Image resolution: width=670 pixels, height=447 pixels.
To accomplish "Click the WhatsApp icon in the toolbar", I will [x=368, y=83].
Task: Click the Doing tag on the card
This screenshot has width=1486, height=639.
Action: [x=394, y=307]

* * *

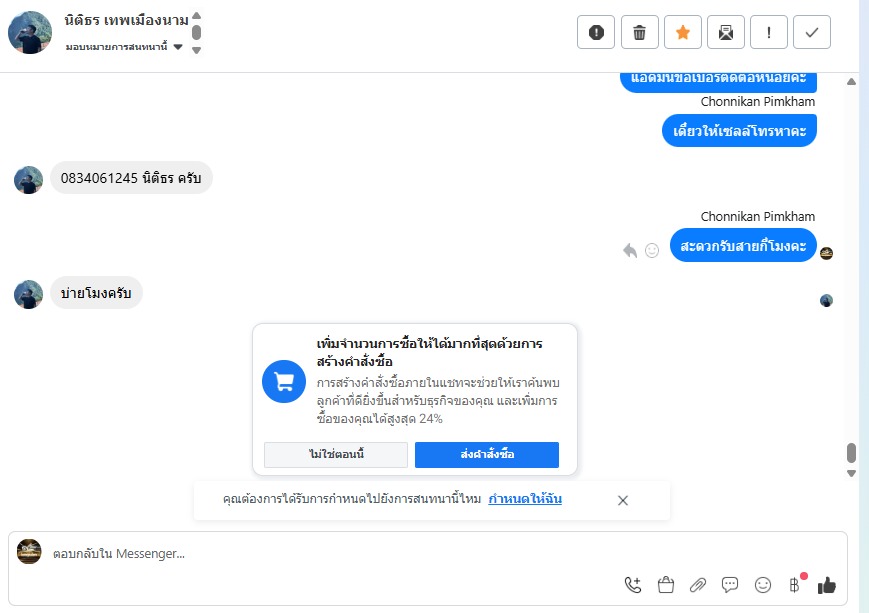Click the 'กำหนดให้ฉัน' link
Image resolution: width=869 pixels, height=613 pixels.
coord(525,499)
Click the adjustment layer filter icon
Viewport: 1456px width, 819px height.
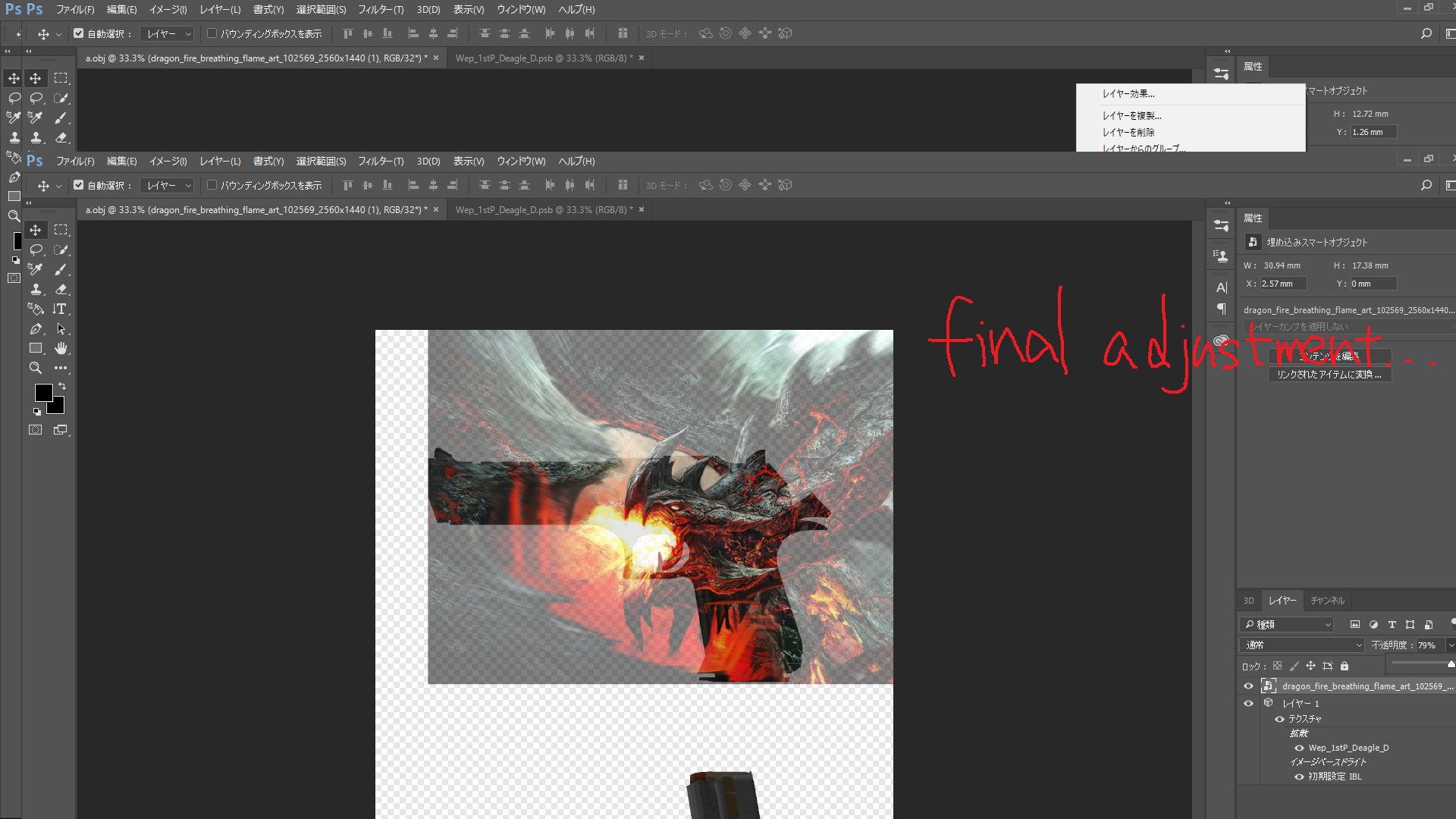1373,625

==

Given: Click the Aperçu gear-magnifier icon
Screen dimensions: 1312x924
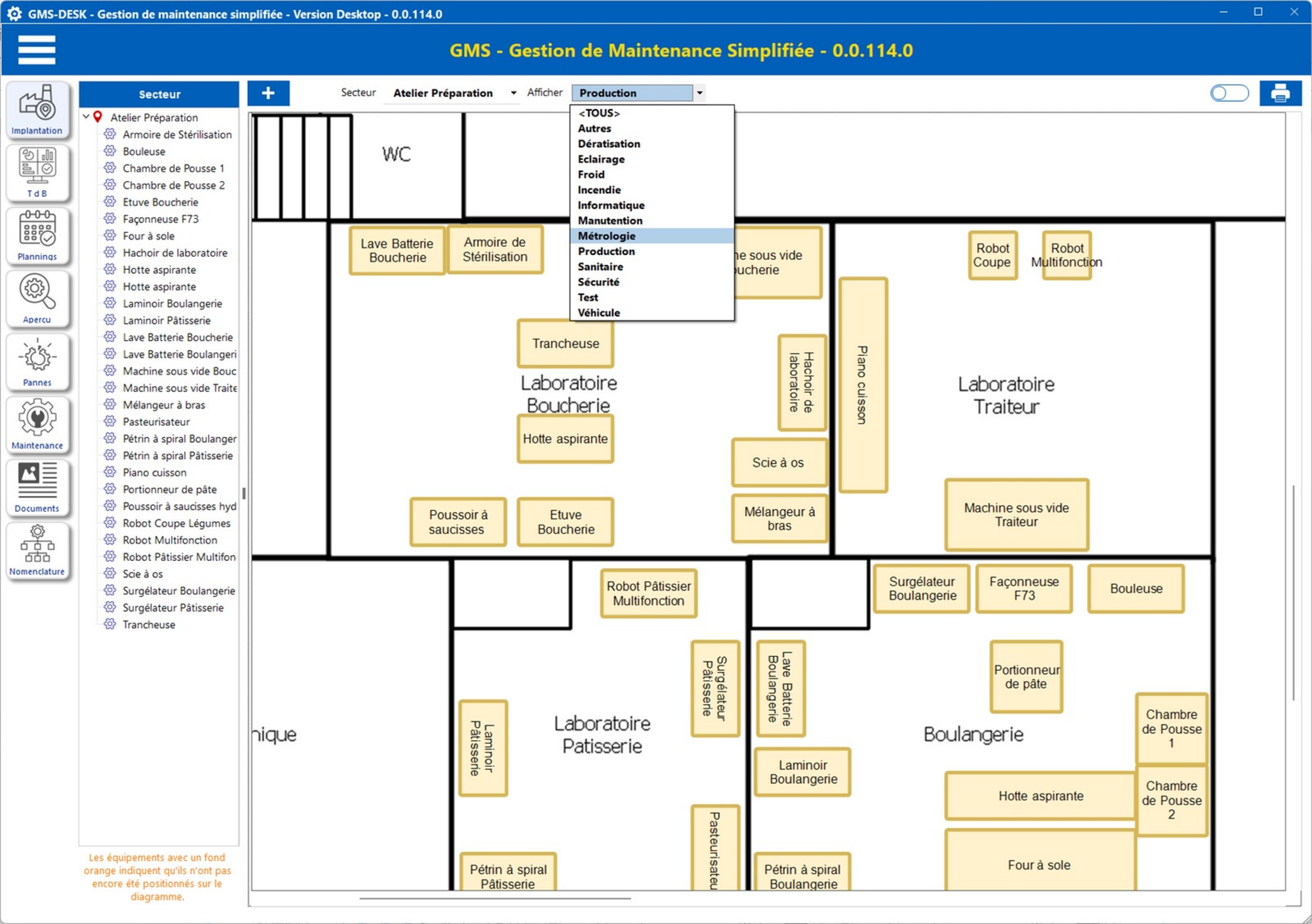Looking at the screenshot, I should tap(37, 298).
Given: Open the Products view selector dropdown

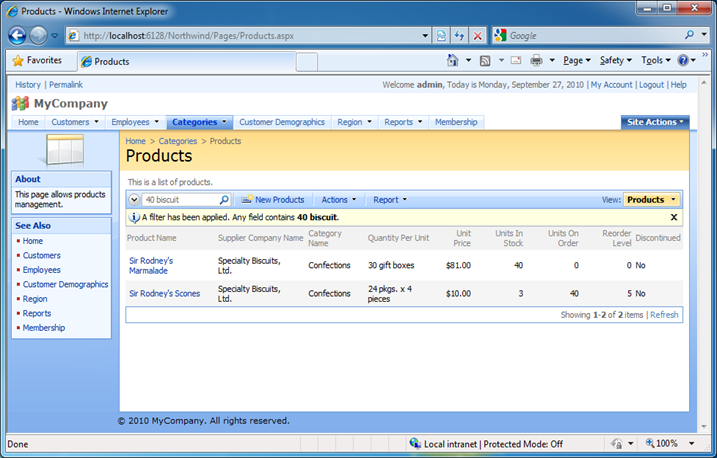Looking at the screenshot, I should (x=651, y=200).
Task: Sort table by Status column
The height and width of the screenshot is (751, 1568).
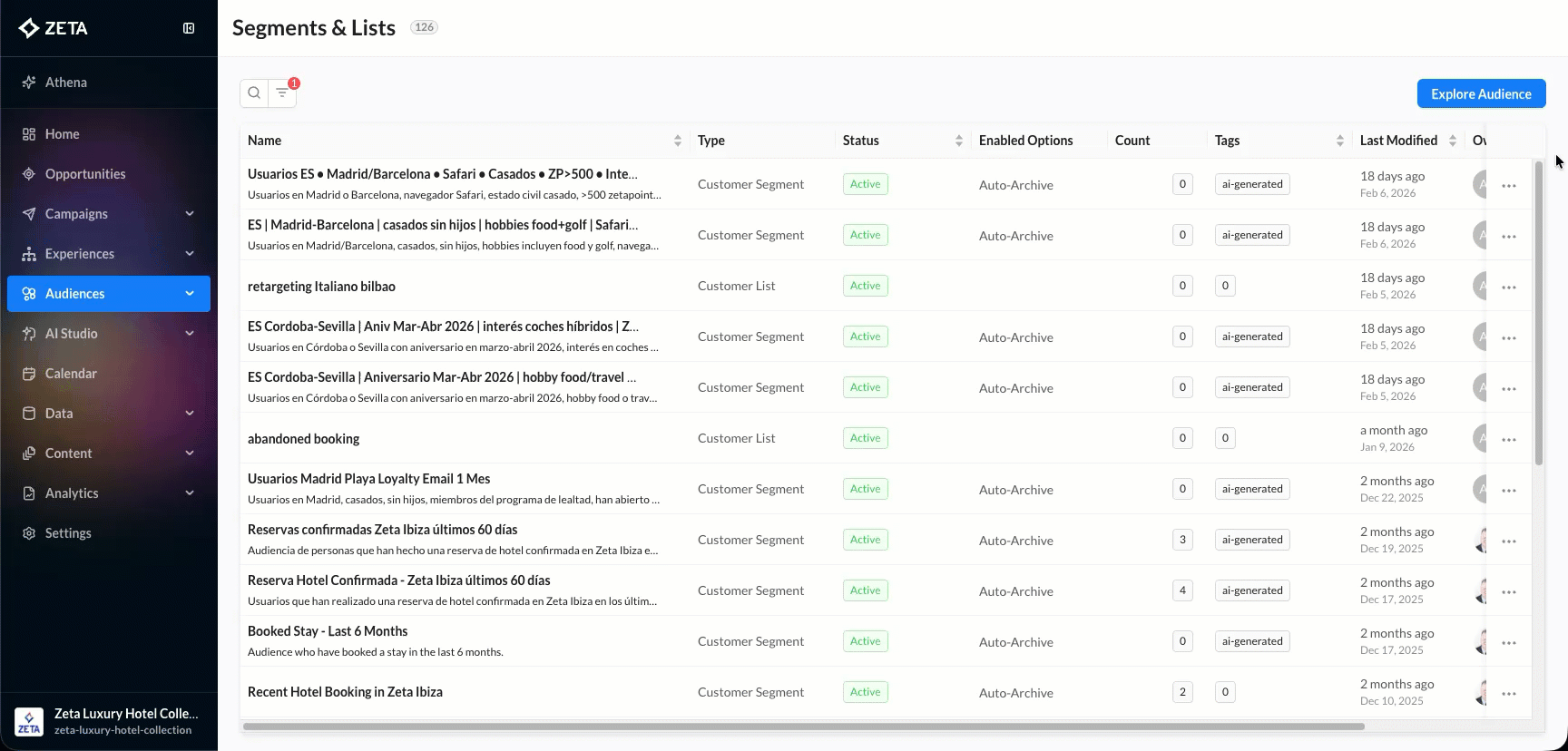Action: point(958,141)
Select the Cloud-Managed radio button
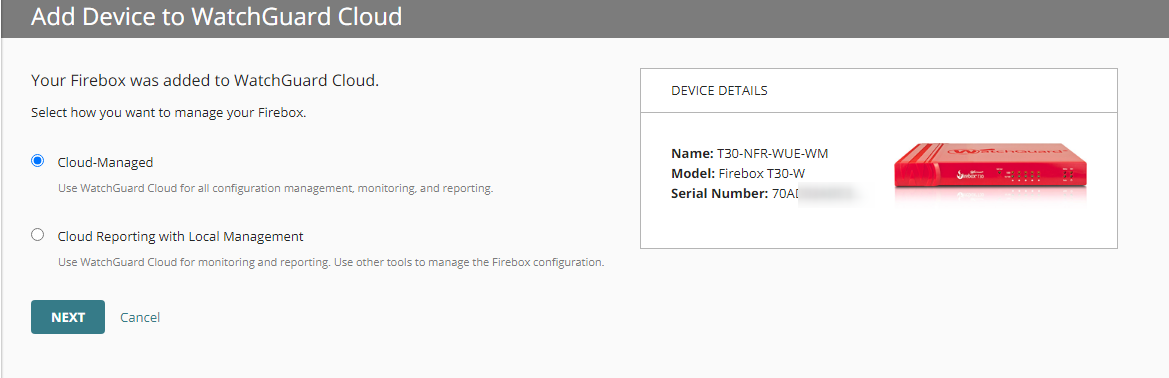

*Instruction:* Copy out everything from the row containing "Image resolution: width=670" down to the row containing "Action: [x=394, y=307]", word for word.

*Task response:*
Image resolution: width=670 pixels, height=447 pixels.
To accomplish "Click the WhatsApp icon in the toolbar", I will [x=368, y=83].
Task: Click the Doing tag on the card
This screenshot has width=1486, height=639.
Action: [x=394, y=307]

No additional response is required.